*Objectif 1:* Recopiez à l'identique tout ce qui va du début des enregistrements jusqu'à la ligne contenant « This screenshot has width=667, height=357. », celle-ci comprise. Laissez les images de côté dans votre réponse.
################
On ne peut pas dire que ça a été un ilôt de résistance. C'est comme ça. Beaucoup de choses étaient sous le manteau. Mes parents étaient résistants, Jules était résistant. C'est après qu'on a découvert qui était résistant, qui ne l'était pas. Moi je ne suis jamais allée danser, pendant que d'autres souffraient, peinaient. C'est un détail, mais pour nous ça comptait beaucoup.

 

-Et Jules Clauwaert, qu'est-ce qu'il faisait comme acte de résistance à l'école ?

-Lui, on savait qu'il était résistant, on l'a su très tôt, parce qu'il ne pouvait pas se taire. Quand il touchait aux photos de Pétain, moi j'étais bien contente.

Le prêtre qui dirigeait la Catho à ce moment là était pétainiste en diable. On se moquait un peu de lui, on ne l'appréciait pas vraiment.

 

-Il y avait des photos de Pétain partout dans l'université ?

-Dans chaque fac en tout cas.

 

-Et il y avait des Allemands dans l'université ?

Nous avons été occupés, mais quand j'ai repris l'école ils n'étaient plus chez nous.

 

-Vous êtes entrée à l'école en 42, vous êtes sortie en quelle année ?

-Je n'avais pas envie de quitter l'école. J'ai fait Sciences Po en même temps, et je cherchais toutes sortes de bonnes raisons de ne pas laisser ce milieu que j'adorais. J'ai quitté Lille en 46 et je suis venue à Paris chercher du travail. Ces quatre années ont vraiment marqué ma vie.

 

-A l'époque l'école de journalisme faisait vraiment partie de la Catho de Lille

-On était dans les mêmes locaux. La Catho j'avais toutes les raisons de l'aimer puisque mon père y avait sa vie. Il y avait des gens super qui nous faisaient des conférences dans l'Aula Maxima. Ces conférences m'ont construites, même si je trouve que c'était un peu trop catho. Il y avait le supérieur des Carmes, le père Lucien, le révérend père Motte, celui qu'on appelait Tiber, le chanoine Tiberghien, c'était mon parrain, un homme ouvert, remarquable qui avait des neveux prêtres ouvriers qui connaissaient les débuts de l'action catholique. Des gens ouverts sur le monde.
################
*Objectif 2:* Écrivez la suite du témoignage sur les années d'études à la Catho de Lille, à partir de l'endroit où il s'arrête.

(Entrées de données enregistrées)
################
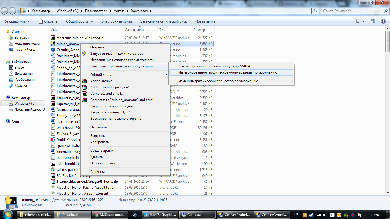Click the Windows Start orb
390x219 pixels.
point(7,214)
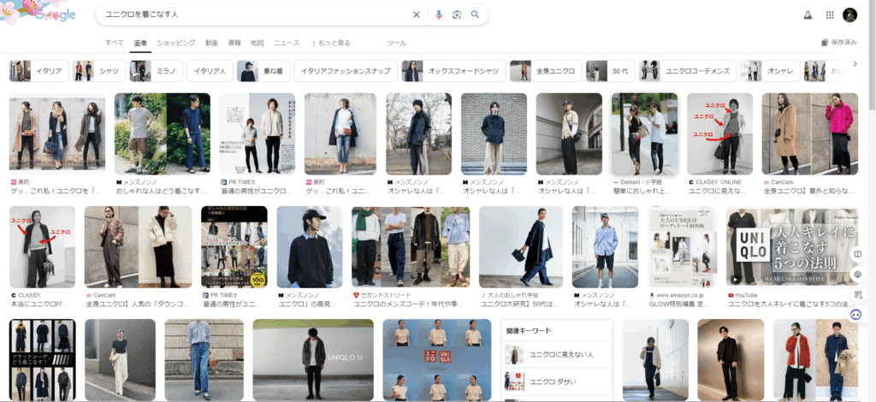Expand the もっと見る menu
This screenshot has width=876, height=402.
pos(330,43)
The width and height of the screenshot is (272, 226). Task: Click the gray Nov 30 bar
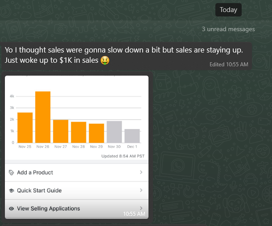[114, 132]
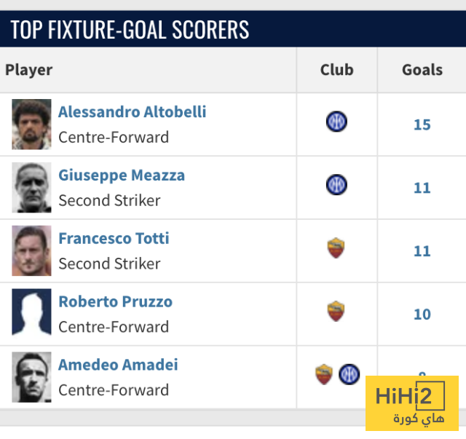Click Giuseppe Meazza's portrait photo
The height and width of the screenshot is (439, 466).
pyautogui.click(x=31, y=188)
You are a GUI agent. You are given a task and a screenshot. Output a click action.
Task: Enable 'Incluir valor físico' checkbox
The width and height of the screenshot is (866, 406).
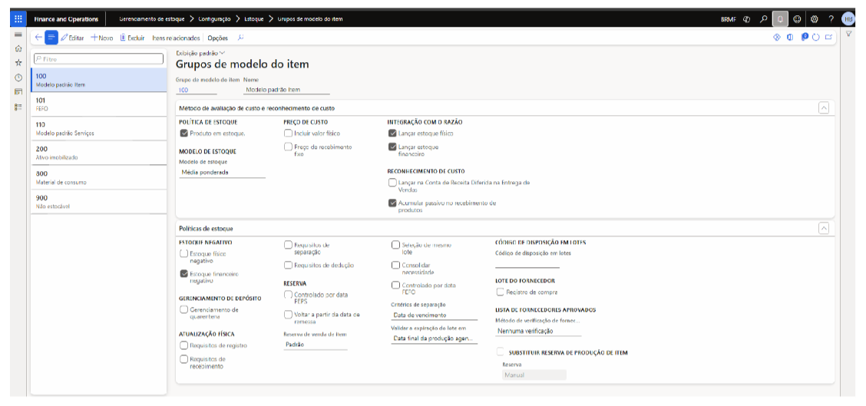(x=288, y=133)
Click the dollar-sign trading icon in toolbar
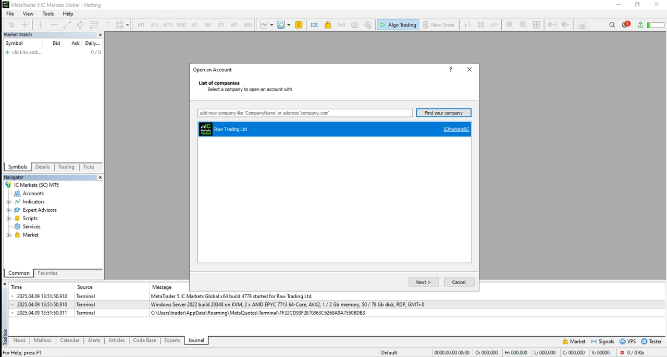This screenshot has width=667, height=357. tap(299, 24)
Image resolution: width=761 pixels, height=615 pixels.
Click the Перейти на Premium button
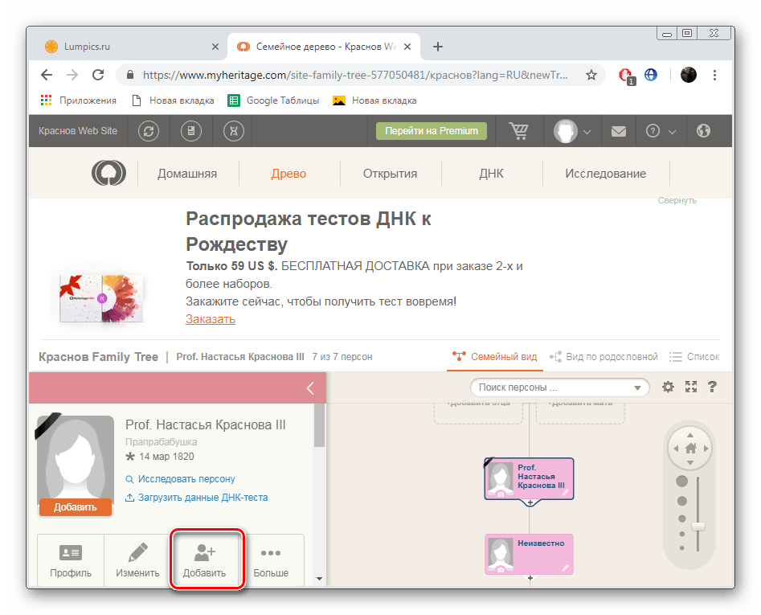pyautogui.click(x=431, y=131)
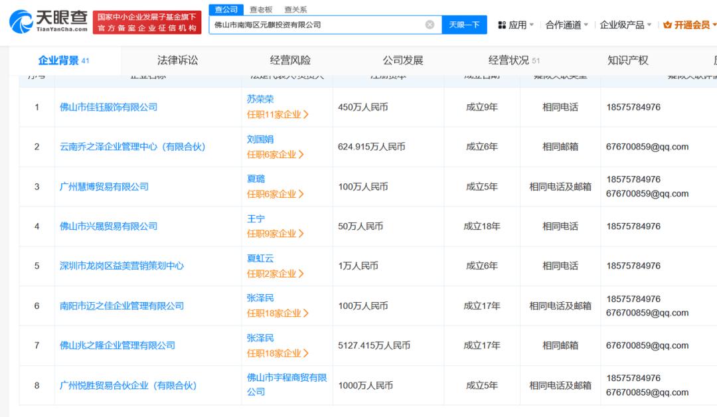Click the 应用 grid icon
Viewport: 717px width, 417px height.
501,25
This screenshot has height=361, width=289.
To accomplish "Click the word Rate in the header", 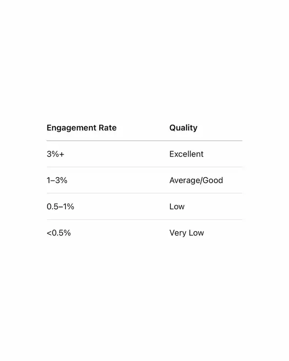I will click(x=107, y=128).
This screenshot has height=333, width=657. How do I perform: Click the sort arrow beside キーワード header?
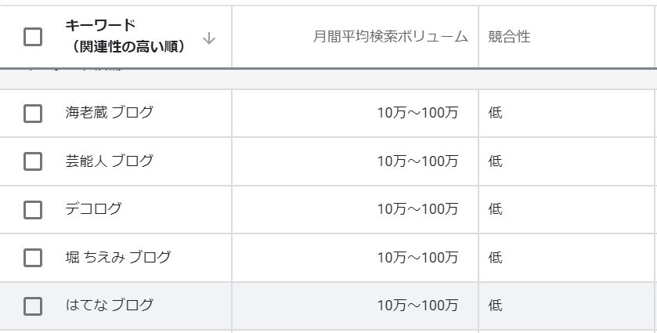coord(209,38)
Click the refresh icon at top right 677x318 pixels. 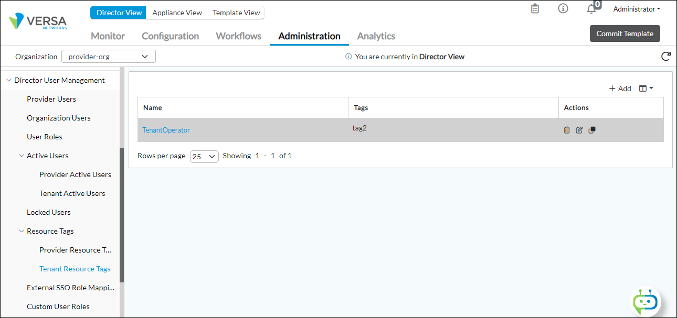(x=665, y=57)
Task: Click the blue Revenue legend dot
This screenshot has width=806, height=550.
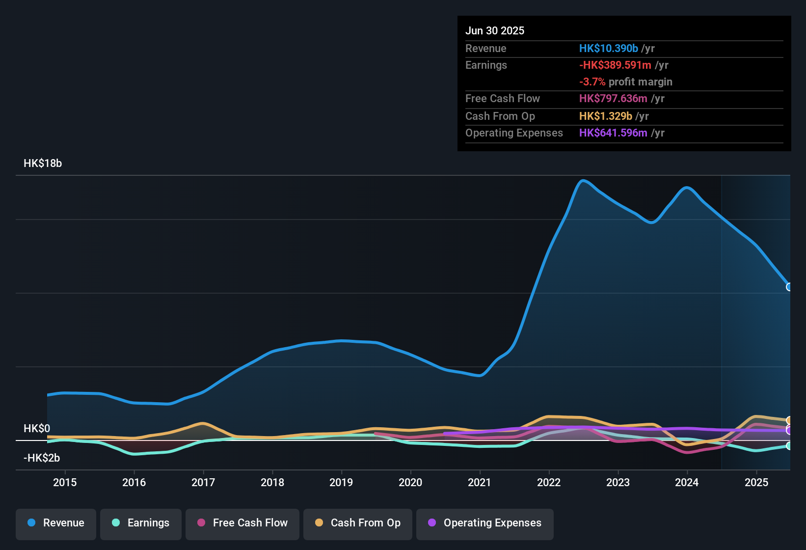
################
*Résultat attendu 1:*
Click the Windows Start orb
390x219 pixels.
point(7,214)
Expand the もっと見る menu
This screenshot has width=876, height=402.
pos(330,43)
The width and height of the screenshot is (272, 226). Task: Click the gray Nov 30 bar
[114, 132]
Click Giuseppe Meazza's portrait photo
The height and width of the screenshot is (439, 466).
pyautogui.click(x=31, y=188)
You are a GUI agent. You are given a task and a screenshot. Output a click action.
Task: Enable 'Incluir valor físico' checkbox
The width and height of the screenshot is (866, 406).
(x=288, y=133)
Click the dollar-sign trading icon in toolbar
This screenshot has width=667, height=357. tap(299, 24)

*Résultat attendu 2:*
C'est normal que cette école qui se veut universelle et ouverte à tous ait quitté la Catho

 

-Qu'est-ce que vous avez pensé quand l'école est devenue laïque et qu'elle a quitté la catho ?

-Quand il s'est trouvé que l'école quitte les locaux de la catho et soit amenée à devenir une école d'Etat en somme, ouverte à tous, j'ai trouvé que c'était un progrès, qu'il ne fallait pas pleurer. C'était bien comme source mais il fallait bien s'ouvrir au monde entier

Mais quelque part on sait que c'est là où elle est née.

 

-Est-ce que l'ambiance était très catho ?

-Dans ce milieu-là, c'était très ouvert, et j'étais très contente de cette ouverture. Des gens comme Jules Clauwaert, je ne les aurais jamais connus, s'ils n'avaient pas pu pour cette raison là mettre les pieds à la Catho.

 

-Est-ce qu'il y avait des gens moins croyants ?

-On avait le droit de penser, il y avait quelque chose qui permettait une ouverture, une indépendance. Je pense que l'homme est fondamentalement libre. Ma foi elle est quand même loin de certains dogmes. L'église traditionnelle de Rome, c'est pas mon truc.

 

Nous n'étions que deux filles dans cette année, on était très contentes d'être deux, on se serrait les coudes. Finalement on était très fières. On n'a pas subi de choses trop désagréables. Des tentatives de séductions c'était plaisant après tout, on en faisait ce qu'on voulait. Mais on n'a rien vécu d'agressif

 

-Vous avez été prise au sérieux, autant que vos camarades ?

-Dans l'école sûrement, mais à l'extérieur s'il y avait des stages à faire dans des journaux, ce n'était pas à nous qu'on les proposait.

Les stages on les proposait à ceux qui voulaient faire une carrière immédiate, nous on ne savait pas trop… 

Je sais que je suis allée à Paris pour trouver du travail. Le premier travail que j'ai trouvé, c'est dans un journal d'étudiantes, ce dont j'étais très fière, mais on m'a fait tenir la liste des abonnés. Franchement, ça m'a déçue. Et j'étais moins fière quand il s'agissait de dire ce que j'y faisais.

Quand la Catho de Lille m'a envoyée à un congrès à Nancy pour parler justement d'une femme en faculté, j'étais enchantée. J'ai fait une conférence qui a compté pour moi. J'ai été applaudie. 

A  l'époque, j'osais encore dire que la femme devait être soumise à l'homme, mais depuis inutile de vous dire que j'ai changé.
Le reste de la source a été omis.